→ **What is expected**
Print the post below on the Cloudera Hortonworks merger in full, word for word.

→ **Text passage**
Thoughts on the Cloudera Hortonworks merger... edit   discuss  

Well this is going to generate a bunch of updates to the site…

So first some facts - it’s a “merger of equals” (although slightly skewed towards Cloudera in terms of stakeholder equity in the final company and makeup of the new board), there’s no new name announced (although Datanami are suggesting they’ll use the Cloudera “banner”), and it’s obviously going to be a few months until everything is signed and sealed.

Existing product lines will all be supported for at least three years, and there’ll be an upgrade path from all the current product lines to a new unified product line. In the short term, they’ll look to cross port unique offerings to each others stacks - HDF from Hortonworks, and Data Science Workbench from Cloudera are name checked.

So is this a good thing?

Well for some it probably won’t. If you’re a user of open source Hadoop, and if we assume the new company will inherit Cloudera’s leverage of commercial product elements (given this seemed to be the more successful business model), then there’s likely to be less investment in some key open source components, less diversity, and you’re going to have to pick up the slack or pony up.

However if you’re a Hortonworks or Cloudera customer then this is probably good news. Sure, there’s going to be some short term pain as products get rationalised, but you’re going to get access to a much broader and deeper product line.

But surely this will reduce competition I hear you say. Firstly, I’m not entirely convinced that competition within the Hadoop distributions market has been great - it’s enabled some customers to drastically reduce their Hadoop licence costs by playing companies against each other, but the rush to differentiate each distribution and develop commercial levers has lead to some fairly significant schisms in the Hadoop ecosystem.

And the reality is that the market segment Hadoop is playing in isn’t the “Hadoop” market - the distro vendors haven’t really been competing against themselves, they’ve been competing against the established data integration and analytics vendors trying to carve out some market space, and the battles with each other have been a distraction from that. And this merge represents the final cessation of those battles - IBM, Microsoft and Teradata threw their lot in with Hortonworks a while ago, Intel and Oracle with Cloudera, meaning we’ve now seen the coalescence of all those distributions that sprang up.

→ **Record list**
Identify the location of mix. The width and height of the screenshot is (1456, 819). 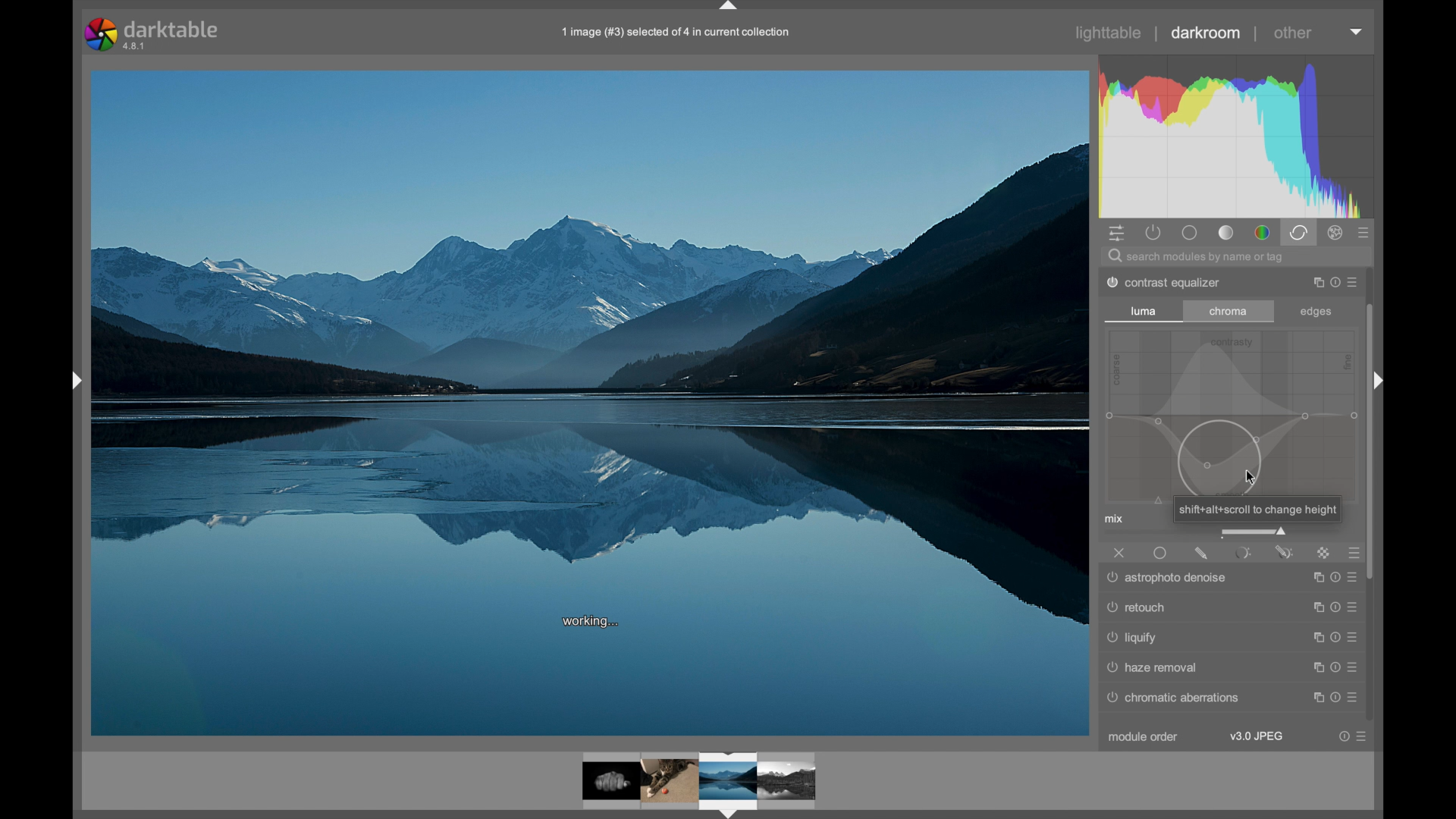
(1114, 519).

* * *

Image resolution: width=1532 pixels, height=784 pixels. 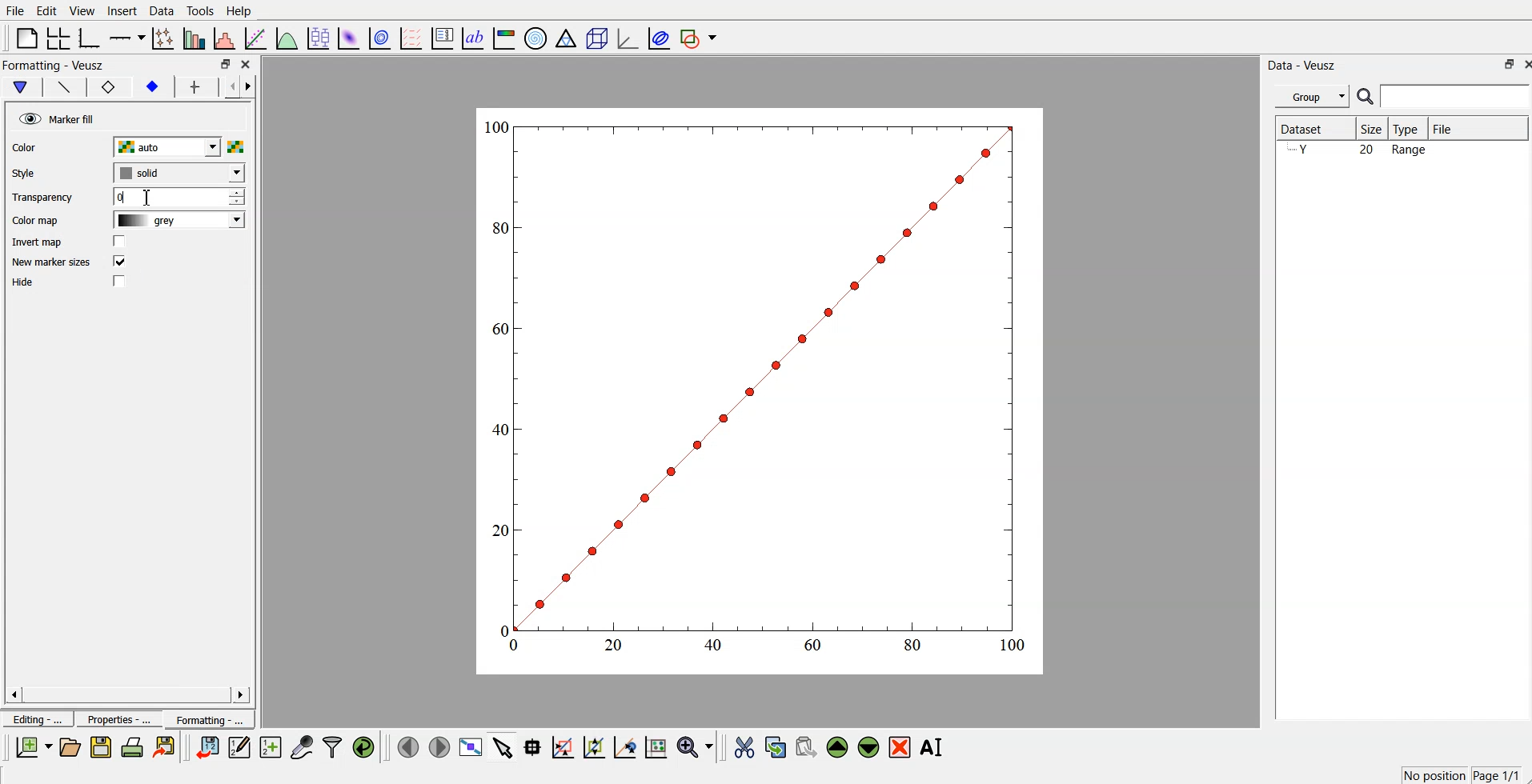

→ **Final answer**
Thoughts on the Cloudera Hortonworks merger... edit   discuss  

Well this is going to generate a bunch of updates to the site…

So first some facts - it’s a “merger of equals” (although slightly skewed towards Cloudera in terms of stakeholder equity in the final company and makeup of the new board), there’s no new name announced (although Datanami are suggesting they’ll use the Cloudera “banner”), and it’s obviously going to be a few months until everything is signed and sealed.

Existing product lines will all be supported for at least three years, and there’ll be an upgrade path from all the current product lines to a new unified product line. In the short term, they’ll look to cross port unique offerings to each others stacks - HDF from Hortonworks, and Data Science Workbench from Cloudera are name checked.

So is this a good thing?

Well for some it probably won’t. If you’re a user of open source Hadoop, and if we assume the new company will inherit Cloudera’s leverage of commercial product elements (given this seemed to be the more successful business model), then there’s likely to be less investment in some key open source components, less diversity, and you’re going to have to pick up the slack or pony up.

However if you’re a Hortonworks or Cloudera customer then this is probably good news. Sure, there’s going to be some short term pain as products get rationalised, but you’re going to get access to a much broader and deeper product line.

But surely this will reduce competition I hear you say. Firstly, I’m not entirely convinced that competition within the Hadoop distributions market has been great - it’s enabled some customers to drastically reduce their Hadoop licence costs by playing companies against each other, but the rush to differentiate each distribution and develop commercial levers has lead to some fairly significant schisms in the Hadoop ecosystem.

And the reality is that the market segment Hadoop is playing in isn’t the “Hadoop” market - the distro vendors haven’t really been competing against themselves, they’ve been competing against the established data integration and analytics vendors trying to carve out some market space, and the battles with each other have been a distraction from that. And this merge represents the final cessation of those battles - IBM, Microsoft and Teradata threw their lot in with Hortonworks a while ago, Intel and Oracle with Cloudera, meaning we’ve now seen the coalescence of all those distributions that sprang up.